** Opening RECORD EXTRACTS block **

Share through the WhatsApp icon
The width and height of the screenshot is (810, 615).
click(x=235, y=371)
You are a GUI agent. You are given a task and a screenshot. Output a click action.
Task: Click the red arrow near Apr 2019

** Closing RECORD EXTRACTS block **
** Opening RECORD EXTRACTS block **

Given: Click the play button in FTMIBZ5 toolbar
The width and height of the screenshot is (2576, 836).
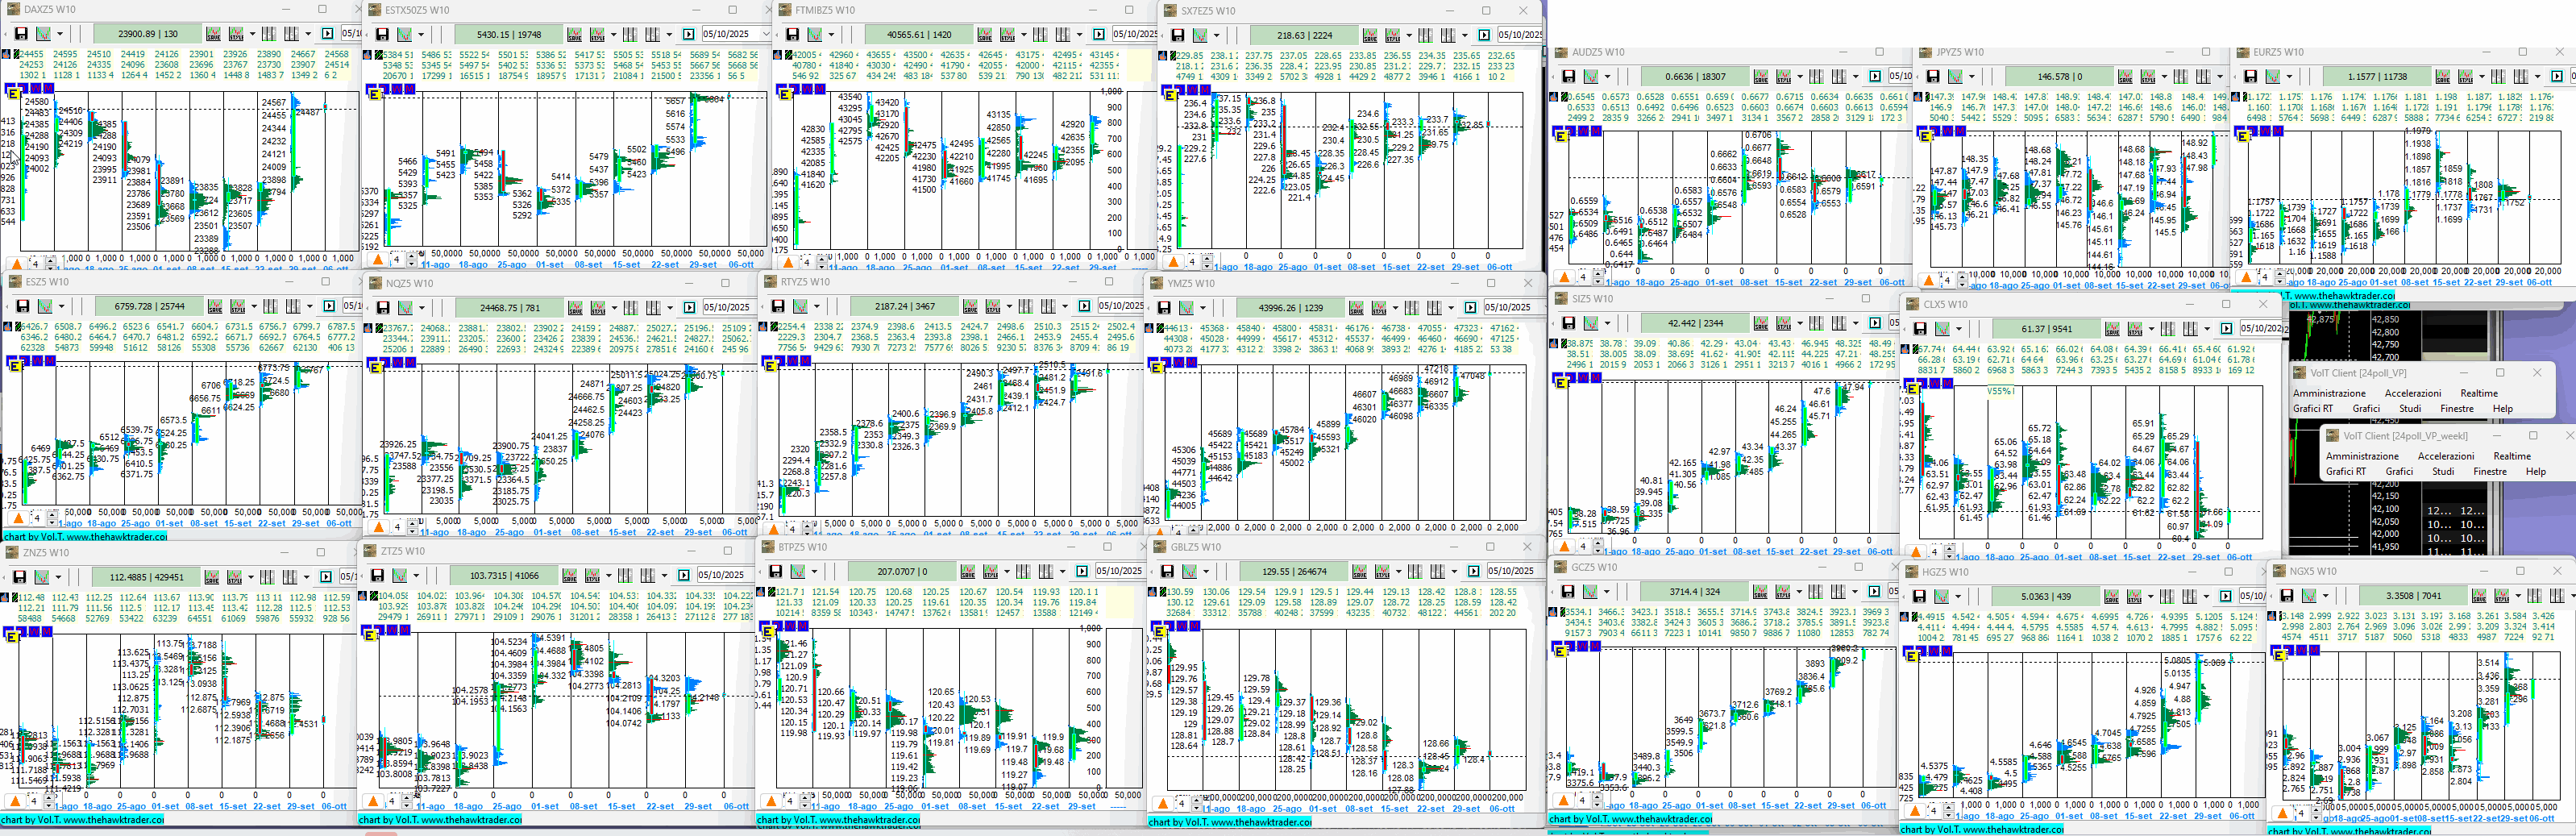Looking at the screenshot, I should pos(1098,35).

** Closing RECORD EXTRACTS block **
** Opening RECORD EXTRACTS block **

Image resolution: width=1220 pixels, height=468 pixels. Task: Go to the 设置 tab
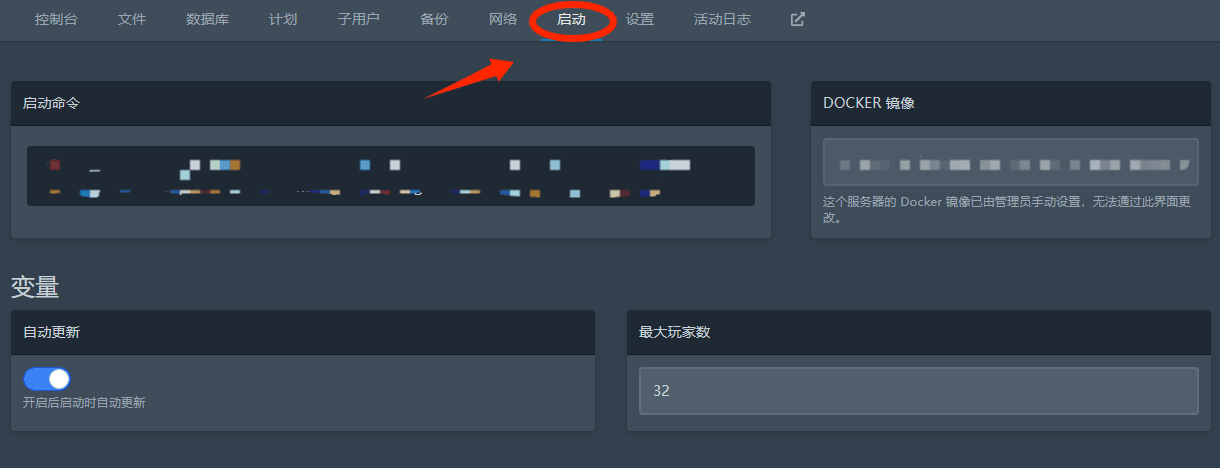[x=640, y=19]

** Closing RECORD EXTRACTS block **

§ **THE PROBLEM**: From the records above, copy only the lines starting with the line that holds "You are a GUI" and going on through the line that holds "Task: Click the red arrow near Apr 2019", exactly as written.

§ **ANSWER SECTION**:
You are a GUI agent. You are given a task and a screenshot. Output a click action.
Task: Click the red arrow near Apr 2019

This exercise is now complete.